The stock of the Unified Police Department is on the rise. Cities in Salt Lake County whose budgets are stressed by the financial crisis are taking a hard look at throwing in with the UPD to save money. Operating their own police departments suddenly looks like an expensive luxury.
Our only question is why these cities didn't do this sooner.
We've long believed that supporting a dozen police departments in Salt Lake County doesn't make much financial or organizational sense, especially when suburban growth has turned much of the county into one continuous city.
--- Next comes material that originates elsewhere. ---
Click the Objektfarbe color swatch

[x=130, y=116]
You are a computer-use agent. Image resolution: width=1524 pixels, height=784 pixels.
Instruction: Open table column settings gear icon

Mayors and police chiefs who oversee independent police departments in small cities always point to local control as an advantage. But we don't see much difference in the public safety demands in Holladay or Cottonwood Heights or White City or Midvale or Millcreek. While it may be easier to keep an eye on a smaller department and its budget, a big department with large resources can deploy its forces more efficiently.
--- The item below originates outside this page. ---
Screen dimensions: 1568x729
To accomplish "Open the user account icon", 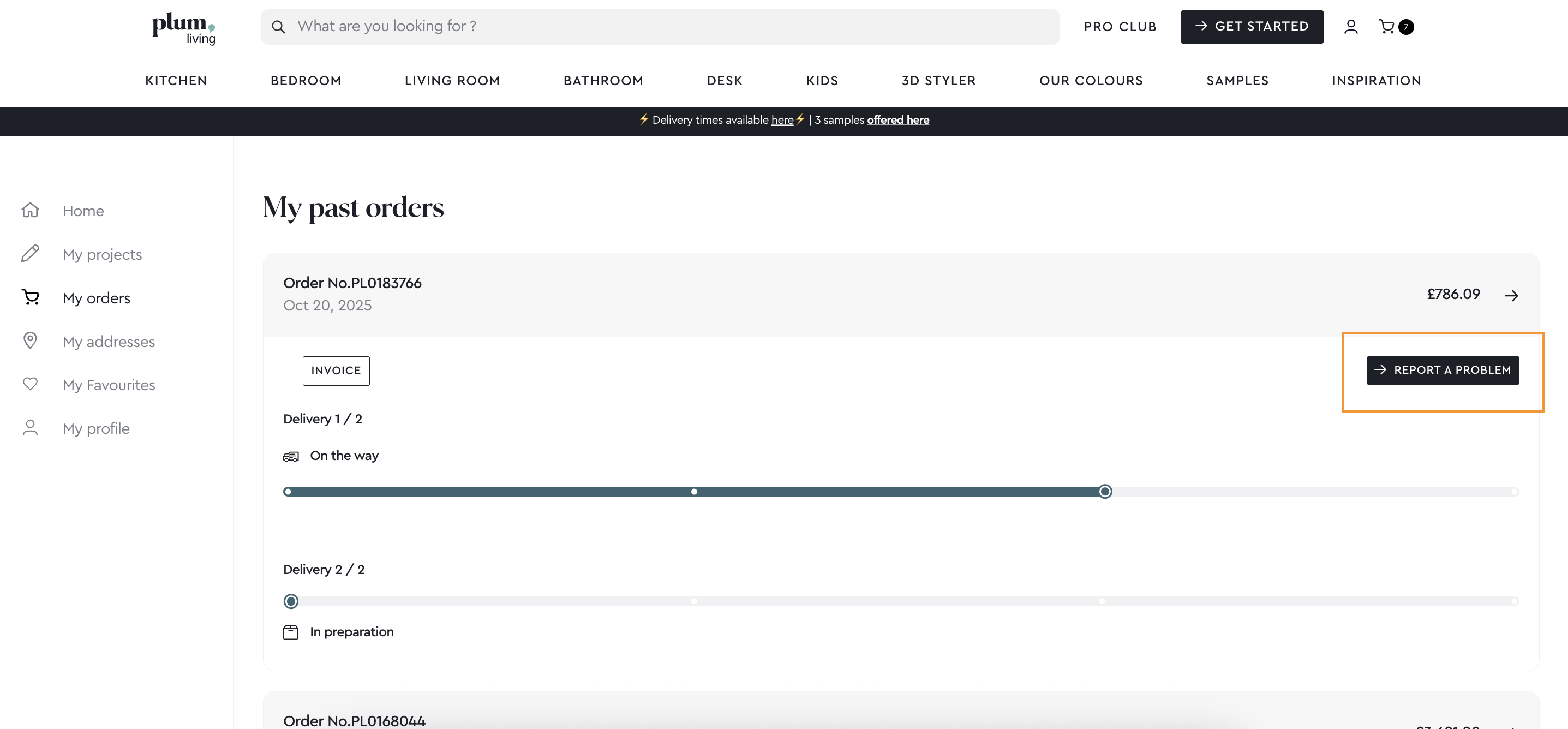I will (1351, 27).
Besides, why pay for a separate police administration in each city? That duplication is costly.
Salt Lake County Sheriff Jim Winder heads the UPD. It has shared services for SWAT (special weapons and tactics), K-9, crime lab, property and evidence, records, dispatch and car crash analysis. The department maintains separate patrol divisions in each community.
UPD currently serves Copperton, Herriman, Holladay, Kearns, Midvale, Magna, Millcreek, Riverton, Taylorsville, White City, Granite, Willow Canyon, Sandy Hills and Willow Creek.
Individual communities can determine their level of patrol service, and mayors and elected county officials oversee the UPD on its board of directors. In this way, the UPD tries to preserve accountability to elected officials and the shared services that result in administrative efficiencies.
UPD got a black eye when Salt Lake County imposed a police fee to pay for policing in unincorporated areas. In some ways, the fee was more equitable than a property tax, but it was unpopular with some patrons.
The Legislature killed the police fee earlier this year, and it will be replaced with a property tax. That will give the UPD a more stable funding source than the more volatile sales tax. That stability is why hard-pressed cities are taking a fresh look at joining.
But in good times or bad, shared services make sense.